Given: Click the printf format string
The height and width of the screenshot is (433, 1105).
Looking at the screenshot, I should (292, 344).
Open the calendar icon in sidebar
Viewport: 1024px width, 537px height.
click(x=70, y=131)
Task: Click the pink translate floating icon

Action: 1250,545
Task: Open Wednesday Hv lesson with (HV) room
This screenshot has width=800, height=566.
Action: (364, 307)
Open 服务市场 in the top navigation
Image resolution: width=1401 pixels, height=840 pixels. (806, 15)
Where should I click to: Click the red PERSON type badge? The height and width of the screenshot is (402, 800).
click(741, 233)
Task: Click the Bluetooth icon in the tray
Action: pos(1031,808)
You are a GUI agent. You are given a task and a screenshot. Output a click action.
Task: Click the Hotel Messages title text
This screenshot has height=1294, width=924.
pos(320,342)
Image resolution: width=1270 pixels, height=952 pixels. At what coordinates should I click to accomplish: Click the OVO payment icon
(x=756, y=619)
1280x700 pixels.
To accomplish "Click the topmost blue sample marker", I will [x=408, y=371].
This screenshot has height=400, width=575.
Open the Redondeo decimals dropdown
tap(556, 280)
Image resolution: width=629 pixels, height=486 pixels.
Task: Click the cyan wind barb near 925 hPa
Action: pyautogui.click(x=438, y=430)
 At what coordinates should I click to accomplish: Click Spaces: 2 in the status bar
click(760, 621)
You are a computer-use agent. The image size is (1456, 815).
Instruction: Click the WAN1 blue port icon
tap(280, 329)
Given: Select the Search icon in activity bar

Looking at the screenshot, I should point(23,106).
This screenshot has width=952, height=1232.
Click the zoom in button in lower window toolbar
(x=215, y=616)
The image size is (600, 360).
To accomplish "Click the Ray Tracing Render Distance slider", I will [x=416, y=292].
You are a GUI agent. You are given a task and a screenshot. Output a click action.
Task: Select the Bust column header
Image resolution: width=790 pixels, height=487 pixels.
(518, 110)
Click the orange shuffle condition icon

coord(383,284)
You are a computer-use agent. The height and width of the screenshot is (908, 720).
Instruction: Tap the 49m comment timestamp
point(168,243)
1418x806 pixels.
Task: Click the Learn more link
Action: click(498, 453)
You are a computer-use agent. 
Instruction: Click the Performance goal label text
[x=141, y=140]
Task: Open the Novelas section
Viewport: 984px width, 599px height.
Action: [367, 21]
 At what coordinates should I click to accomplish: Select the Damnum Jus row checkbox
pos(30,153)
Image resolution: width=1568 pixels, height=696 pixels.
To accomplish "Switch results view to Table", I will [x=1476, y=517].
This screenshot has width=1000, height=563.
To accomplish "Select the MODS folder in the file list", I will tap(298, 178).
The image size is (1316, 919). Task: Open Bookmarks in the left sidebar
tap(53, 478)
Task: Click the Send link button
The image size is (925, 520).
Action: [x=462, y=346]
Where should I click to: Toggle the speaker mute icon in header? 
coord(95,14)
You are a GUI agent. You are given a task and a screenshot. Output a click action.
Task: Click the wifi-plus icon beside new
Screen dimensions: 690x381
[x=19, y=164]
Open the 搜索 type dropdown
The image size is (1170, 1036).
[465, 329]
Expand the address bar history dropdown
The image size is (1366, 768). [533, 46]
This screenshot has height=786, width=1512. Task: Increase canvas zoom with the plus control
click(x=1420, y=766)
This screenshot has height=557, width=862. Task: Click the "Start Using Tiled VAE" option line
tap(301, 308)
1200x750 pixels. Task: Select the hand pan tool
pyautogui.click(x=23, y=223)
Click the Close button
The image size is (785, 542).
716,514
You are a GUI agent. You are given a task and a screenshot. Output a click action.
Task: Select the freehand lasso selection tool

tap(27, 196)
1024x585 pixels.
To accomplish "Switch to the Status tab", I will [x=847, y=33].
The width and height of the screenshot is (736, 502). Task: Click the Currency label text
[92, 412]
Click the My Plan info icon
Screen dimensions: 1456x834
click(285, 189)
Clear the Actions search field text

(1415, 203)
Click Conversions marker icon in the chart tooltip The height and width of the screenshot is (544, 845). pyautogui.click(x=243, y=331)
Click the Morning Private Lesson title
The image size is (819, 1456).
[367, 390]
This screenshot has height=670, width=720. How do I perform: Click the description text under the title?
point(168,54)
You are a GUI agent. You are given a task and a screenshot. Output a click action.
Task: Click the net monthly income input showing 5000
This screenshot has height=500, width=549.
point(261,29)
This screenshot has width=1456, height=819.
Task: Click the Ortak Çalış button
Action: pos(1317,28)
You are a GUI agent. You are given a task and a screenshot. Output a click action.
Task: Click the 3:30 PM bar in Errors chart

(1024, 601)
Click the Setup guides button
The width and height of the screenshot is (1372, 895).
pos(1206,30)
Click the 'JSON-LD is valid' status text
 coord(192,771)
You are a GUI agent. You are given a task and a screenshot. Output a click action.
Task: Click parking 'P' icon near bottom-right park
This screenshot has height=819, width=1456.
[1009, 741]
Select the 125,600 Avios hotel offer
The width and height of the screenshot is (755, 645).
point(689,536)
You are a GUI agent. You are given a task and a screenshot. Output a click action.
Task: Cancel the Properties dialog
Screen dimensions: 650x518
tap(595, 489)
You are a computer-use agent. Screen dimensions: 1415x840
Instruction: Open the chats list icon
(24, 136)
=-=-=-=-=
» **PROBLEM DETAILS**
Reproduce every line of the listing verbatim, from the start of the listing down to the line containing "Looking at the screenshot, I should point(23,106).", both ends included.

» **RESULT OF THIS EXERCISE**
Given: Click the printf format string
The height and width of the screenshot is (433, 1105).
Looking at the screenshot, I should (292, 344).
Open the calendar icon in sidebar
Viewport: 1024px width, 537px height.
click(x=70, y=131)
Task: Click the pink translate floating icon

Action: 1250,545
Task: Open Wednesday Hv lesson with (HV) room
This screenshot has width=800, height=566.
Action: (364, 307)
Open 服务市场 in the top navigation
Image resolution: width=1401 pixels, height=840 pixels. (806, 15)
Where should I click to: Click the red PERSON type badge? The height and width of the screenshot is (402, 800).
click(741, 233)
Task: Click the Bluetooth icon in the tray
Action: pos(1031,808)
You are a GUI agent. You are given a task and a screenshot. Output a click action.
Task: Click the Hotel Messages title text
This screenshot has height=1294, width=924.
pos(320,342)
Image resolution: width=1270 pixels, height=952 pixels. At what coordinates should I click to accomplish: Click the OVO payment icon
(x=756, y=619)
1280x700 pixels.
To accomplish "Click the topmost blue sample marker", I will [x=408, y=371].
This screenshot has height=400, width=575.
Open the Redondeo decimals dropdown
tap(556, 280)
Image resolution: width=629 pixels, height=486 pixels.
Task: Click the cyan wind barb near 925 hPa
Action: pyautogui.click(x=438, y=430)
 At what coordinates should I click to accomplish: Click Spaces: 2 in the status bar
click(760, 621)
You are a computer-use agent. The image size is (1456, 815).
Instruction: Click the WAN1 blue port icon
tap(280, 329)
Given: Select the Search icon in activity bar

Looking at the screenshot, I should point(23,106).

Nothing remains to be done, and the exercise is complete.